JETcopter to test new propulsion system
JETcopter has begun testing a new propulsion system for vertical take-off and landing (VTOL) aircraft, the company announced on 5 September 2018. The new propulsion system consists of two centrifugal air turbines in enclosed housings, each 200cm (6.6ft) in diameter that will rotate in opposite directions at high revolutions per minute (RPM) to create thrust similar to 11m (36ft) diameter helicopters rotors. The airflow from the turbines will be diverted by air ducts to four endpoints that could be vectored in any direction.
This layout will enable the enclosed rotors housing area to create a lifting force and unload rotors in horizontal flights like airplane wings. The company believe that the compact enclosed rotors propulsion system will be safer for flight in urban areas and the increased airflow speed could improve performance characteristics of next-generation VTOL aircraft. JETcopter will start tests on a mobile platform shortly to measure generated airflow parameters, like speed, volume and sound at various RPM, and to test airflow vectoring possibilities.
This new propulsion system with automatic levelling control, instead of manual mechanical control, could make piloting VTOL aircraft easier and simpler compared to helicopters. JETcopter plans to build a conceptual VTOL prototype within 24 months.
Airbus tests VTOL vehicle propulsion system
Airbus Helicopters has concluded the first full-scale test of the propulsion system for its CityAirbus vertical take-off and landing (VTOL) vehicle demonstrator.The test was conducted using a full-scale CityAirbus demonstrator, which is a self-piloted, multi-passenger electric VTOL vehicle designed for use in urban air mobility applications in crowded megacities.

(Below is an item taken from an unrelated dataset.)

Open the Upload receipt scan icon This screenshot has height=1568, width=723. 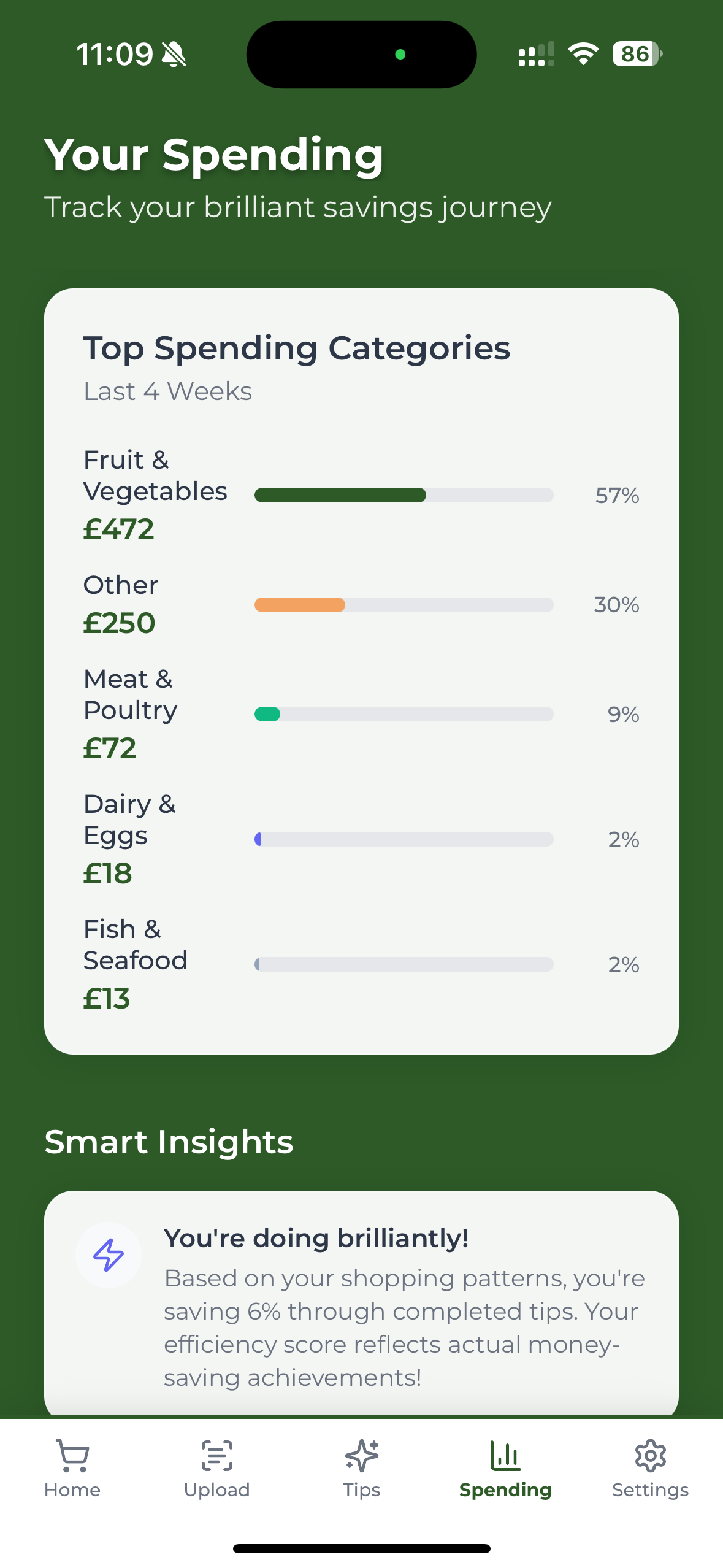tap(217, 1455)
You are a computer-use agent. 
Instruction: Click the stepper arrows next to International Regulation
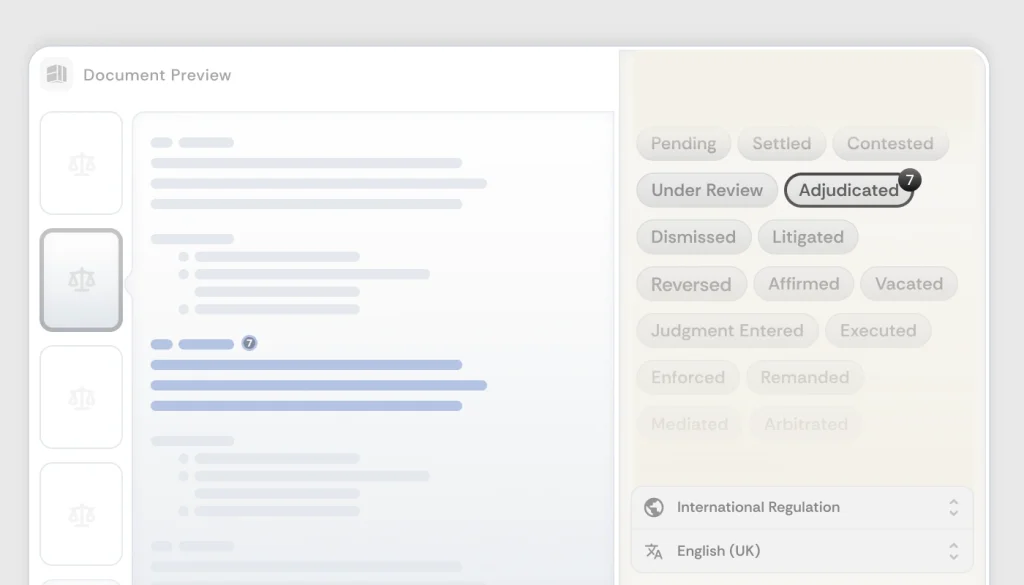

CityAirbus will be able to carry up to four passengers on pre-planned routes with a cruising speed of 120km/h once fully operational. The vehicle’s four-ducted propeller configuration is designed to offer safer operations and a low acoustic footprint.
Airbus examined the individual performance of the ducted propellers throughout the trial procedure. Tests were also carried out to check the integration of the full-scale propulsion unit with two propellers, as well as the 100kW, Siemens-built electric motors and all of the demonstrator’s electrical systems.
Airbus Helicopters CityAirbus chief engineer Marius Bebesel said: “We now have a better understanding of the performance of CityAirbus’ innovative electric propulsion system, which we will continue to mature through rigorous testing, while beginning the assembly of the full-scale CityAirbus flight demonstrator.”
CityAirbus’ demonstrator will initially be piloted remotely, though a test pilot is also planned to be deployed on-board to ease the certification process and encourage public acceptance at a later date. The proposed tests are expected to enable the CityAirbus VTOL vehicle to conduct fully autonomous operations in future.